## Data for this task
-*-
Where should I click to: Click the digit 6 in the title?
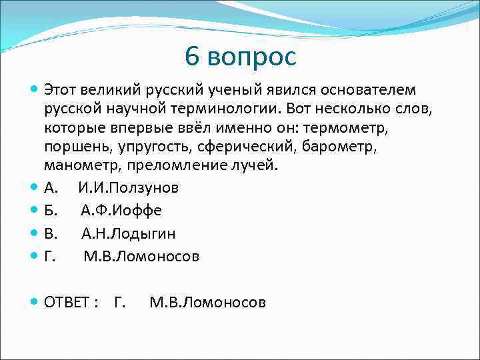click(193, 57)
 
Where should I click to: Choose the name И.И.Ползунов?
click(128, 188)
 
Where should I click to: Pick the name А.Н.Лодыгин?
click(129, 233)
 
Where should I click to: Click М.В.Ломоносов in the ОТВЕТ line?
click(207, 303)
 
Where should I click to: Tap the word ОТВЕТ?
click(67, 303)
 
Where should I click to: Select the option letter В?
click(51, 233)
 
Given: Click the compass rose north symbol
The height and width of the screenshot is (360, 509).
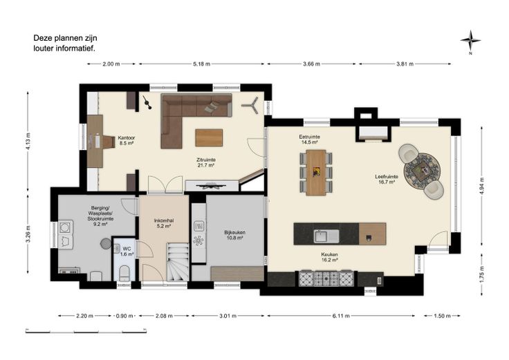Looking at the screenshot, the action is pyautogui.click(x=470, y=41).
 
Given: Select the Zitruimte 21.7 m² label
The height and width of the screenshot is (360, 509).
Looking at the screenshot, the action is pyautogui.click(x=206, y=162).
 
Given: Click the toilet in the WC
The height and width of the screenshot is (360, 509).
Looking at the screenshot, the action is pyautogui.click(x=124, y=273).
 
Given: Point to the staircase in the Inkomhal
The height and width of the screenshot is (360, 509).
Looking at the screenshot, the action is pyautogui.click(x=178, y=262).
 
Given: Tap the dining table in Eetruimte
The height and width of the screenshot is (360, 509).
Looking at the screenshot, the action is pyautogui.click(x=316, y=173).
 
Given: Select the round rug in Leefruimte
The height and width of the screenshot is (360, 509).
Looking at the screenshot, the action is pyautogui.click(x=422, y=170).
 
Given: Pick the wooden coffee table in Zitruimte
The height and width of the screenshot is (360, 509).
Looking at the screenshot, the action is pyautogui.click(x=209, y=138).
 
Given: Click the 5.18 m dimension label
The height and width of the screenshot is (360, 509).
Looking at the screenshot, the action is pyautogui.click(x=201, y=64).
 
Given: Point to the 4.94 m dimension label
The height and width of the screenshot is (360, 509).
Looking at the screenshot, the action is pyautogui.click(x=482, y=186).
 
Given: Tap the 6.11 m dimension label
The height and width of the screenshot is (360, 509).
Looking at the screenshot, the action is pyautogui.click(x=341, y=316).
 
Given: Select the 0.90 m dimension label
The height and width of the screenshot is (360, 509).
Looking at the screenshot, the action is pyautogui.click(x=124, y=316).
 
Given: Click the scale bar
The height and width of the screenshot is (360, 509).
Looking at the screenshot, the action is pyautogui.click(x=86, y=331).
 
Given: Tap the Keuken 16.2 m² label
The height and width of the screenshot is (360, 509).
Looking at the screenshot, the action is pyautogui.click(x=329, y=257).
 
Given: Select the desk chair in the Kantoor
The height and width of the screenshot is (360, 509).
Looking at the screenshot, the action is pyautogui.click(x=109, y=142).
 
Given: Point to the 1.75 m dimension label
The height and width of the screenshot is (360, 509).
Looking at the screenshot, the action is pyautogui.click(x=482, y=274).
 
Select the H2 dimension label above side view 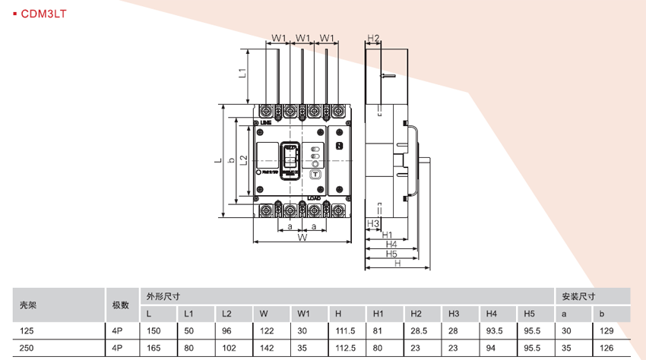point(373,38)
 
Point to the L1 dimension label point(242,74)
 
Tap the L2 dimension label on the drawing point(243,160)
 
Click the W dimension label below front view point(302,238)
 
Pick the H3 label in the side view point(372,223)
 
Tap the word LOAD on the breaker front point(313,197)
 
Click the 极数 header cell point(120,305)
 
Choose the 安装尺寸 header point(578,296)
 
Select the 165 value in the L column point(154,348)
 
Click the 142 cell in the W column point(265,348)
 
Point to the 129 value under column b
-*-
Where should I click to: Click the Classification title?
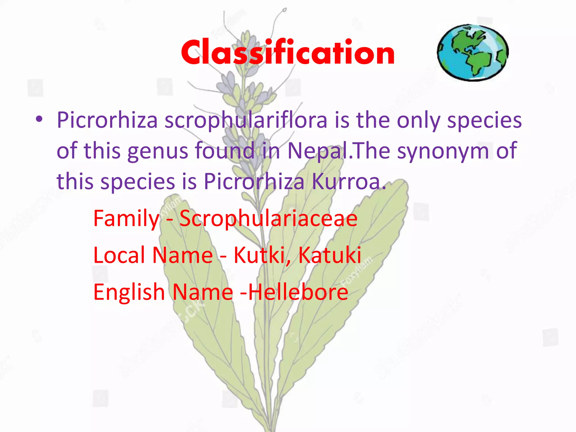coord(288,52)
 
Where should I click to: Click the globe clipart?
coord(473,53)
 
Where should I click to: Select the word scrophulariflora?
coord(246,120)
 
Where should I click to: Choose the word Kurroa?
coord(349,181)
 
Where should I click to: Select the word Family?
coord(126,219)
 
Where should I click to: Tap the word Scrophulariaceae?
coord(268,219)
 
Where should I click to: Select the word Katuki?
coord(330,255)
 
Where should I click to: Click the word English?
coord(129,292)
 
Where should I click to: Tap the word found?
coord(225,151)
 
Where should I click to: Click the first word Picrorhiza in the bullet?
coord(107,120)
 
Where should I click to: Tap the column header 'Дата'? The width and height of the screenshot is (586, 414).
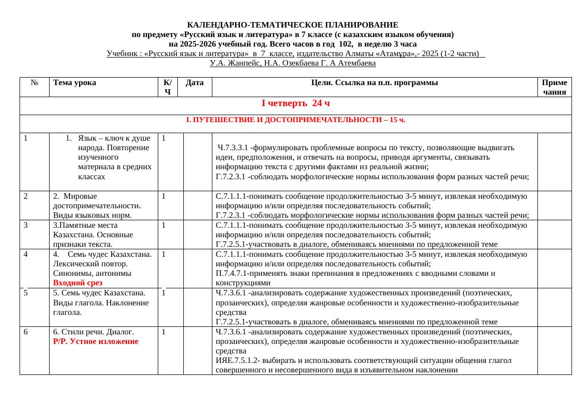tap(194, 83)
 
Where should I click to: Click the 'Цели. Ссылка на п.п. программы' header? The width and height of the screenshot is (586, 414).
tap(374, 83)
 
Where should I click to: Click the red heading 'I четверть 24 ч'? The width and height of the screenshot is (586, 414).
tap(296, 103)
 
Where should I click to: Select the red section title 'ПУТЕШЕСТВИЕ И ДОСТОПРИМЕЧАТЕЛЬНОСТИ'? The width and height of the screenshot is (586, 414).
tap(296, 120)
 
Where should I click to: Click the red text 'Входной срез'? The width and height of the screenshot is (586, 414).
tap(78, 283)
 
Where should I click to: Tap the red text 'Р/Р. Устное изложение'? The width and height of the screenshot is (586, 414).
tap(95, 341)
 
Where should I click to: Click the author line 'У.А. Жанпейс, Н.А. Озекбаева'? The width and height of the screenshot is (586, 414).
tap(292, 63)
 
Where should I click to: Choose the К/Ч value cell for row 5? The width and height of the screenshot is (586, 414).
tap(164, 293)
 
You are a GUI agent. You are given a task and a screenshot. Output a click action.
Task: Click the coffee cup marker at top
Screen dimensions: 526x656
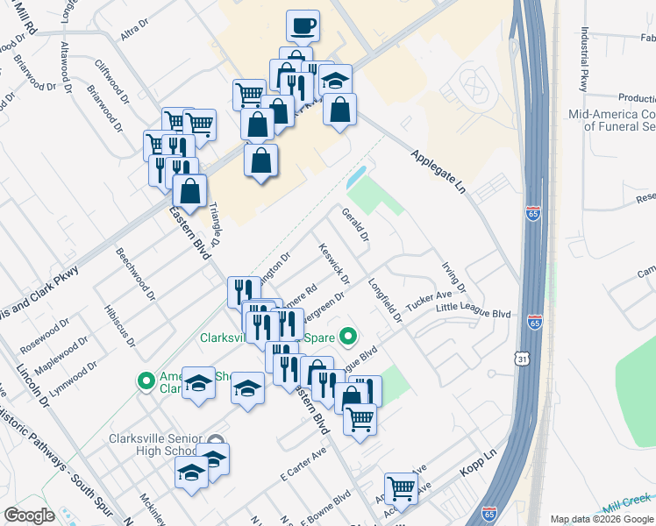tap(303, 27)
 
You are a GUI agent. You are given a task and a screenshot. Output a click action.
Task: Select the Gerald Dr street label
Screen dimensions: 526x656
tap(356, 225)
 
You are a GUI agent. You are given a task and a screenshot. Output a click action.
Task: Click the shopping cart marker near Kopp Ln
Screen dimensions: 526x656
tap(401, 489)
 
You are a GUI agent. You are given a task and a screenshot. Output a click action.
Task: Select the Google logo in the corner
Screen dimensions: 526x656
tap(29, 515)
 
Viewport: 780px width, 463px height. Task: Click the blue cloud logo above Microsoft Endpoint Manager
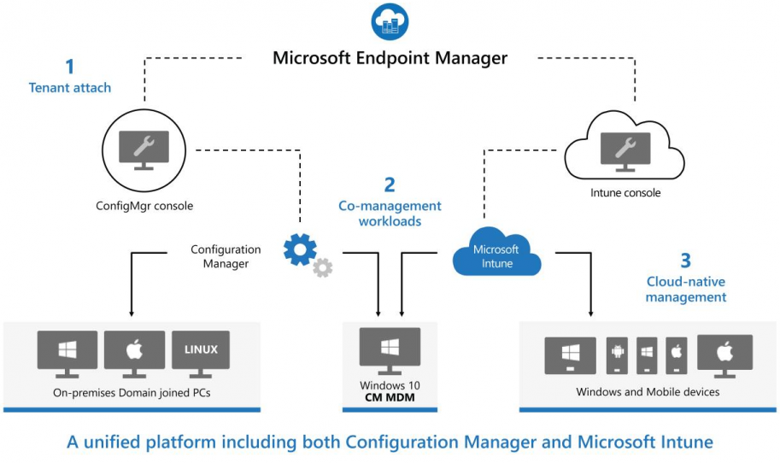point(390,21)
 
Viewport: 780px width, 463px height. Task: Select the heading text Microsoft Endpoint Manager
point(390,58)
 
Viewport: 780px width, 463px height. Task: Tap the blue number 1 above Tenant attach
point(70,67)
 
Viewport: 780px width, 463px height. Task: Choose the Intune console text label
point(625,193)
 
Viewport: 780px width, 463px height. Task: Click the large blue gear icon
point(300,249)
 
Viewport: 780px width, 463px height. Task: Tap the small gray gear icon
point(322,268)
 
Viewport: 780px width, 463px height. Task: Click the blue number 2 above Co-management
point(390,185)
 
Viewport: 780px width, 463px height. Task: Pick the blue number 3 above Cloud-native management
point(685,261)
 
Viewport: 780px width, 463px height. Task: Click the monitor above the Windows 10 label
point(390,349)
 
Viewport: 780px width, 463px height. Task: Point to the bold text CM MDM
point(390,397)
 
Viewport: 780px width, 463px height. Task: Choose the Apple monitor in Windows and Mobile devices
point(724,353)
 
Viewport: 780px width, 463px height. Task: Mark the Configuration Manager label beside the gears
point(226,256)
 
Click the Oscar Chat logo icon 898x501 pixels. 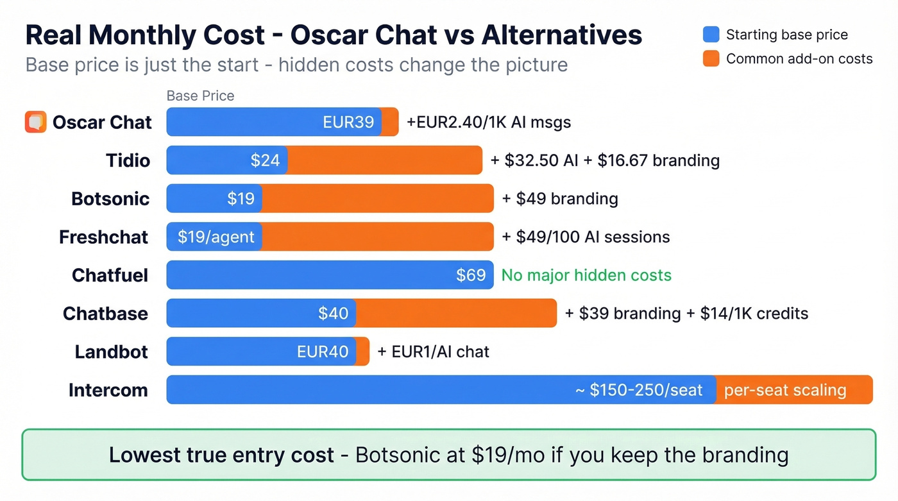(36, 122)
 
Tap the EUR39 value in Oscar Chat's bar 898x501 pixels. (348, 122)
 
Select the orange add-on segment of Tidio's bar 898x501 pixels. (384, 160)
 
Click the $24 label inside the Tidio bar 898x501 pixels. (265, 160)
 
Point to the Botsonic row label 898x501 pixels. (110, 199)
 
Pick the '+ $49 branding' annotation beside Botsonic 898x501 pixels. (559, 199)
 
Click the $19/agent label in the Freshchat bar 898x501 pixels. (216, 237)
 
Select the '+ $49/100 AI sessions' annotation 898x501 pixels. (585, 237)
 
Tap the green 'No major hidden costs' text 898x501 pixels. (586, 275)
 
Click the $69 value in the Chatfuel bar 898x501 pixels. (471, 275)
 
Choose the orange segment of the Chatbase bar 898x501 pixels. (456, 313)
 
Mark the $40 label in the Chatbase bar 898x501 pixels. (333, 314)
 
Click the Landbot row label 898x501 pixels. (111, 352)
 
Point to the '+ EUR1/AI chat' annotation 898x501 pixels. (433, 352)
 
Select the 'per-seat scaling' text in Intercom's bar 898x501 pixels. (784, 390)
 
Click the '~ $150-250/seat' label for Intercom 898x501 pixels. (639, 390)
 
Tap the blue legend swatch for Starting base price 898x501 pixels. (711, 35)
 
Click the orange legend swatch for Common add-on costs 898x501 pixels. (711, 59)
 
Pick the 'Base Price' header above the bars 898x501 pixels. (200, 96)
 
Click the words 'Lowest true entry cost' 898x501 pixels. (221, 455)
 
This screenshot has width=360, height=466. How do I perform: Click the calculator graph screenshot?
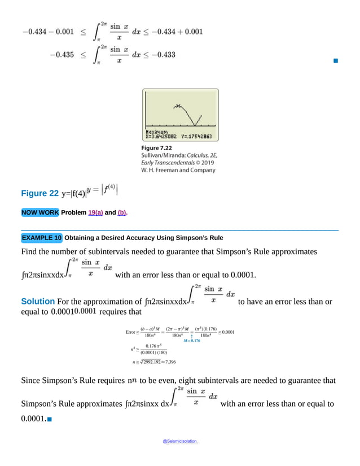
-*-
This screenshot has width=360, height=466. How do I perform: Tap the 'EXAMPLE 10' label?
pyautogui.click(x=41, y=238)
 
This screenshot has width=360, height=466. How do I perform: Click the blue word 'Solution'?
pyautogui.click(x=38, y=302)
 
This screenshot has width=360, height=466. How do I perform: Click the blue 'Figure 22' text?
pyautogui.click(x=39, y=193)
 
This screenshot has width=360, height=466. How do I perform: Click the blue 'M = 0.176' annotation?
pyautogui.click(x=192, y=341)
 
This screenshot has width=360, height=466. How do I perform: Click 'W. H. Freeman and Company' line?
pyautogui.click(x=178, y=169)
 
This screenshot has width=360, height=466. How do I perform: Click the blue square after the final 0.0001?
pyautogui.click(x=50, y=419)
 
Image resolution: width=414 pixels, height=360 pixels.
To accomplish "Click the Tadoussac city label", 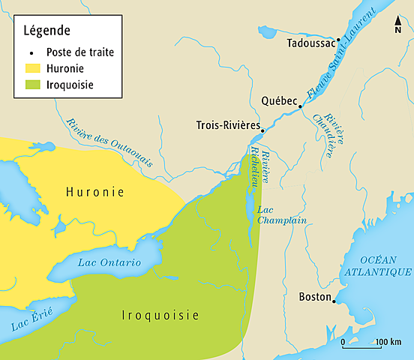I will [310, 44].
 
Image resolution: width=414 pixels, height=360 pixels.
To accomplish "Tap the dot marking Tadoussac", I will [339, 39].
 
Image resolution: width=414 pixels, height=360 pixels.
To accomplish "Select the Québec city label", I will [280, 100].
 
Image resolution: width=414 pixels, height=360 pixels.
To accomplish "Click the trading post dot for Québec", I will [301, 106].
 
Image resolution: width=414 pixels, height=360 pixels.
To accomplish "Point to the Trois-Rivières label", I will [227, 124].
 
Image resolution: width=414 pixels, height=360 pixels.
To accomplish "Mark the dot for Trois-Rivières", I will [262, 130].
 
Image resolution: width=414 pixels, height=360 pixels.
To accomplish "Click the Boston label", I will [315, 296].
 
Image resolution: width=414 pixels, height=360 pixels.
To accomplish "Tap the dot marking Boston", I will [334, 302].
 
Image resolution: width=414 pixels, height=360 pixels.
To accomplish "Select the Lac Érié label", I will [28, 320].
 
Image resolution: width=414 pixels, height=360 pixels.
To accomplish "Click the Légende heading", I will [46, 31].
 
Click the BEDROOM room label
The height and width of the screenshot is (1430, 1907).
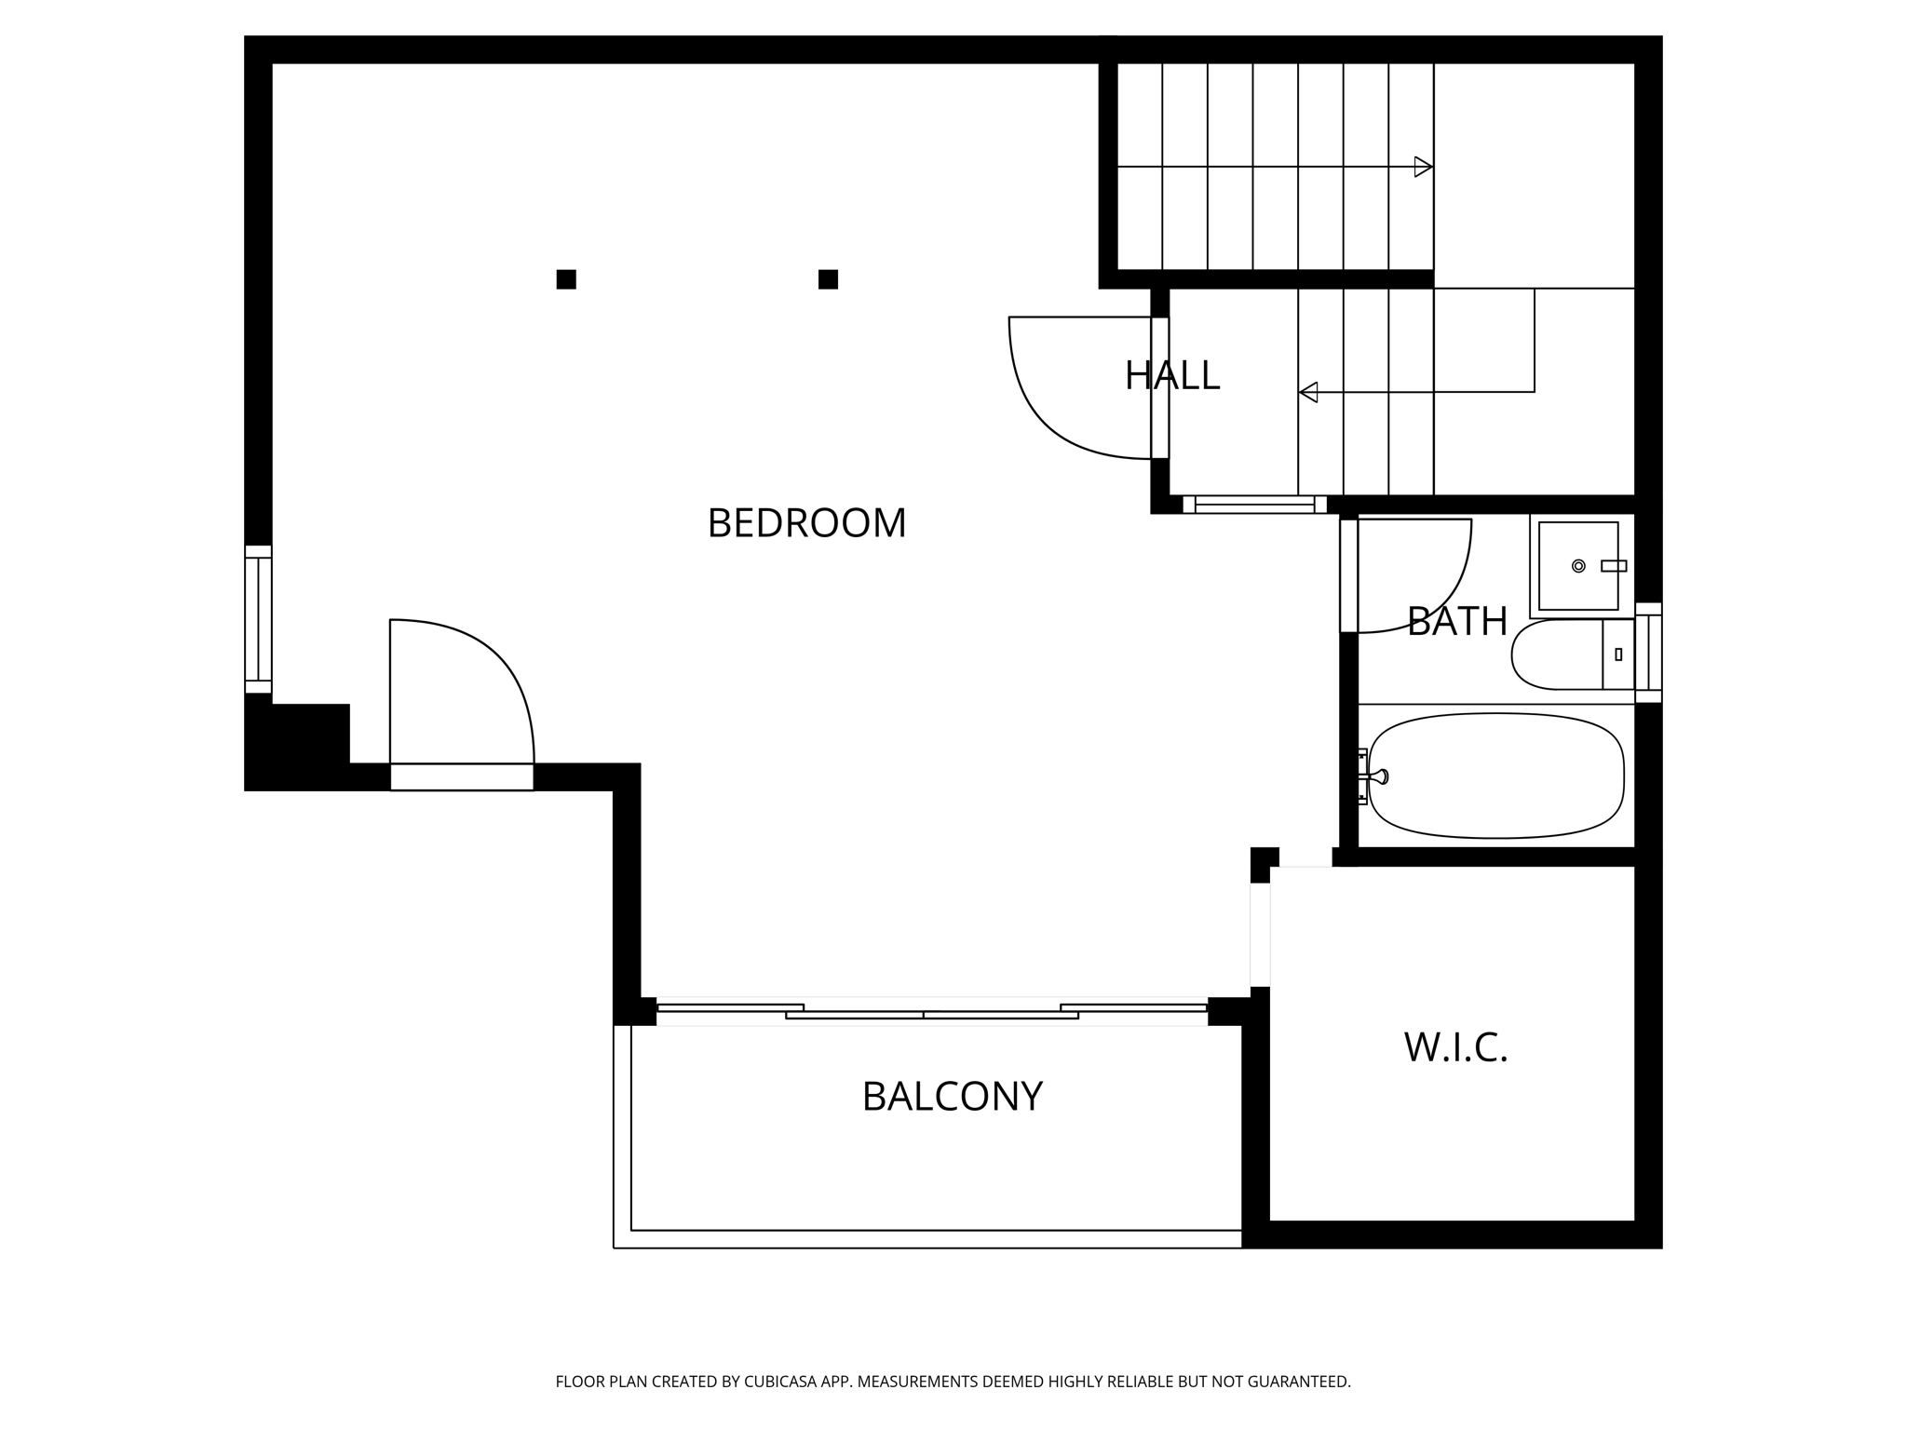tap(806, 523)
-*-
## Directive
Copy the records from the line with "Click the W dimension" to the line with "Point to the 129 value under column b", substituting "heading" for "header" and changing nothing else.

## Task output
Click the W dimension label below front view point(302,238)
 
Pick the H3 label in the side view point(372,223)
 
Tap the word LOAD on the breaker front point(313,197)
 
Click the 极数 heading cell point(120,305)
 
Choose the 安装尺寸 heading point(578,296)
 
Select the 165 value in the L column point(154,348)
 
Click the 142 cell in the W column point(265,348)
 
Point to the 129 value under column b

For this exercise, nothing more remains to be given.